== Segment start ==

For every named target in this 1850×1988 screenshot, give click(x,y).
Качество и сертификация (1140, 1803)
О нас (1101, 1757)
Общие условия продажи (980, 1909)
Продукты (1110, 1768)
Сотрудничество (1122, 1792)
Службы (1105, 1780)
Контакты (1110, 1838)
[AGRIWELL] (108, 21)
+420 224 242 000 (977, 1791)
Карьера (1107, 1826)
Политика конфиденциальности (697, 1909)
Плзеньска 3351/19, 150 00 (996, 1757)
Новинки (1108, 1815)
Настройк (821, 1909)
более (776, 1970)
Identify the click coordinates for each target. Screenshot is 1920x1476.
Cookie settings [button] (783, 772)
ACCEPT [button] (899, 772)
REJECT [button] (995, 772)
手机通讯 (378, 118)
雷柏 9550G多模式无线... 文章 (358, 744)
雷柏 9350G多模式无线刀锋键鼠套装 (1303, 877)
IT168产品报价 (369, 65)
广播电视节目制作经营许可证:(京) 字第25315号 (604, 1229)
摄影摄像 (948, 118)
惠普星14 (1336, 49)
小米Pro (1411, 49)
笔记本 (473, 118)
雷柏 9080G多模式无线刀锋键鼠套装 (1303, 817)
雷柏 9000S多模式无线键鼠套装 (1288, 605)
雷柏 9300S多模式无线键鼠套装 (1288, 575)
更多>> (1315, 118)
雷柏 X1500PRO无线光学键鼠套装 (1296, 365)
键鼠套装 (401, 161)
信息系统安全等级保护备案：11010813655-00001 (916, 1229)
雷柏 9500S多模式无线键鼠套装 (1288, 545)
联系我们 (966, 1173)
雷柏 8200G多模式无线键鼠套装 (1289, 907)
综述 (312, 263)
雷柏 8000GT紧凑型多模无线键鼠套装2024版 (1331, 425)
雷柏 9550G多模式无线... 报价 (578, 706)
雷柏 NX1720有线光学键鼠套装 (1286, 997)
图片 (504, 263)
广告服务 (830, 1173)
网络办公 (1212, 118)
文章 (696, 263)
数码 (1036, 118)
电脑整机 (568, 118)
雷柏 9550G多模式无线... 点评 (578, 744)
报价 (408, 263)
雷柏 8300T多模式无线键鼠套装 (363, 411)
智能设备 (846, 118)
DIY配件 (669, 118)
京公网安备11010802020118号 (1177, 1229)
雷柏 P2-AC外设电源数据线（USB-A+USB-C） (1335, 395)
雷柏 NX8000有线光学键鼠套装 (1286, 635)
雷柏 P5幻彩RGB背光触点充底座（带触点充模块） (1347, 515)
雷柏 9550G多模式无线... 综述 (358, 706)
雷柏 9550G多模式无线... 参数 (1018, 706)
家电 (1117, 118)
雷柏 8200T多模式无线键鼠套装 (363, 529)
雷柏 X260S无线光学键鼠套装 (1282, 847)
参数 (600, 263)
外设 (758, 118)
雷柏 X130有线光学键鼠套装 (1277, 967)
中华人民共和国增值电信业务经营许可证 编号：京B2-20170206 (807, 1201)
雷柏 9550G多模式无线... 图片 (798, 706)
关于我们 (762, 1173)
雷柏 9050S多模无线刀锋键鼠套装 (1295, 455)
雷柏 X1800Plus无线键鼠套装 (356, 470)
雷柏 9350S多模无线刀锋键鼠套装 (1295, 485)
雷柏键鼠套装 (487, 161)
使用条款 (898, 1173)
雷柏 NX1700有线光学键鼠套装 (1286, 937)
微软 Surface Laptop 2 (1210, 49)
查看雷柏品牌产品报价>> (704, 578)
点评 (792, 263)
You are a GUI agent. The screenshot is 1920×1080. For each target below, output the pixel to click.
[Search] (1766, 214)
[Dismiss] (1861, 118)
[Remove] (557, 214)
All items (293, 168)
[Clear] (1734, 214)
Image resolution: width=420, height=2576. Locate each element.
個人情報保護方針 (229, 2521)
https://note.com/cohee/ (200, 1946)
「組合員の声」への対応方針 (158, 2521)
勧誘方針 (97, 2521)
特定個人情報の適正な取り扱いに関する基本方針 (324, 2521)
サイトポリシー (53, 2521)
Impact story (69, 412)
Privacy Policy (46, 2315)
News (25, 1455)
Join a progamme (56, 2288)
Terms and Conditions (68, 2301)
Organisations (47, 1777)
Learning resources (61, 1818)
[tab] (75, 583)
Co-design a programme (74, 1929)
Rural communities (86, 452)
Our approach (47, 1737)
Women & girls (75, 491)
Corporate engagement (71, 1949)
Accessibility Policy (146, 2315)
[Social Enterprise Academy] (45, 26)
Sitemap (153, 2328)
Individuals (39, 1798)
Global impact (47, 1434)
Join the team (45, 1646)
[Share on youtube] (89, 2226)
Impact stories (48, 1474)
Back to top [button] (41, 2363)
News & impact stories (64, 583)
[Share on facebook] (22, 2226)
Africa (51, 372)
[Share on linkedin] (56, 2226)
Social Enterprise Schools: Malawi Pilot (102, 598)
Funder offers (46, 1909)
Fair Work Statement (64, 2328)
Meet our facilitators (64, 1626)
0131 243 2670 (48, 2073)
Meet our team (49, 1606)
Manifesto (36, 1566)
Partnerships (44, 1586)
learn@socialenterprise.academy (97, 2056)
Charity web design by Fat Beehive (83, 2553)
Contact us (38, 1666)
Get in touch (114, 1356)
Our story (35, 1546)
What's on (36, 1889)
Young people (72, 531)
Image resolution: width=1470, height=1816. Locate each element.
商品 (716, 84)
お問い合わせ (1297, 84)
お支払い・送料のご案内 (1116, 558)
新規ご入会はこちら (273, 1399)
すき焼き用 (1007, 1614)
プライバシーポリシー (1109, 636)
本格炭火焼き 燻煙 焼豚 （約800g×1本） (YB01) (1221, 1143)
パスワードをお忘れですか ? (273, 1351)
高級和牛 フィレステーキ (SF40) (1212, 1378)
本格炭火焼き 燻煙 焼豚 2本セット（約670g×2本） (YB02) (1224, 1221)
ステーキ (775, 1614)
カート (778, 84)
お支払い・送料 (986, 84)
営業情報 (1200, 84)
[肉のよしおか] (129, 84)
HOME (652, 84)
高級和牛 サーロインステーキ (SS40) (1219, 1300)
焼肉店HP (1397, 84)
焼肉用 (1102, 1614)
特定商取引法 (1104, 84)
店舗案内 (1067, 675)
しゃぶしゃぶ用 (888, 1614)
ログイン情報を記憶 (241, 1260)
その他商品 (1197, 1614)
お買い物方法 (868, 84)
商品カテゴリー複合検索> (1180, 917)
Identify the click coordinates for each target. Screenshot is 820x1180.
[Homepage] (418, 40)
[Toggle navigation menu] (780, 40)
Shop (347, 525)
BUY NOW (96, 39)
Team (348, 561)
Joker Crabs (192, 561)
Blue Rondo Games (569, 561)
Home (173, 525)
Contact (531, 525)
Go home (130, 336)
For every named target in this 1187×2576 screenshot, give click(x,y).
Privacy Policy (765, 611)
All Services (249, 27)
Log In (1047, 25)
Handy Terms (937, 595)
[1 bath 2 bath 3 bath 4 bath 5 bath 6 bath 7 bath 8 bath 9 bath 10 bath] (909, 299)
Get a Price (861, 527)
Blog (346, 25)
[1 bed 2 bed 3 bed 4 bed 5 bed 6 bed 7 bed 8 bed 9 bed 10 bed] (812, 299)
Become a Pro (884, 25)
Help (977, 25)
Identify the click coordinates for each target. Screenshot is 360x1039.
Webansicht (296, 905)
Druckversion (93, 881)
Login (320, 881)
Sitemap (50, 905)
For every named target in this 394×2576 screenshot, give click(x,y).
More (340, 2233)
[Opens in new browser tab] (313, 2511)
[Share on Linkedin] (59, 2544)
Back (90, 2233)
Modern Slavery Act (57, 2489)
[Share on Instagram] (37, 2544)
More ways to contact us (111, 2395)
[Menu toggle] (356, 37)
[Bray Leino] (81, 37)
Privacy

== Segment end ==

• [WORK REQUIRED]:
A verbatim transcription is needed of the lines above, starting at the line with "Общие условия продажи (980, 1909)" and ending at the line with "Screenshot is 1920x1476.", both included, and of nothing else.

• [YOUR RESPONSE]:
Общие условия продажи (980, 1909)
Продукты (1110, 1768)
Сотрудничество (1122, 1792)
Службы (1105, 1780)
Контакты (1110, 1838)
[AGRIWELL] (108, 21)
+420 224 242 000 (977, 1791)
Карьера (1107, 1826)
Политика конфиденциальности (697, 1909)
Плзеньска 3351/19, 150 00 (996, 1757)
Новинки (1108, 1815)
Настройк (821, 1909)
более (776, 1970)
Identify the click coordinates for each target. Screenshot is 1920x1476.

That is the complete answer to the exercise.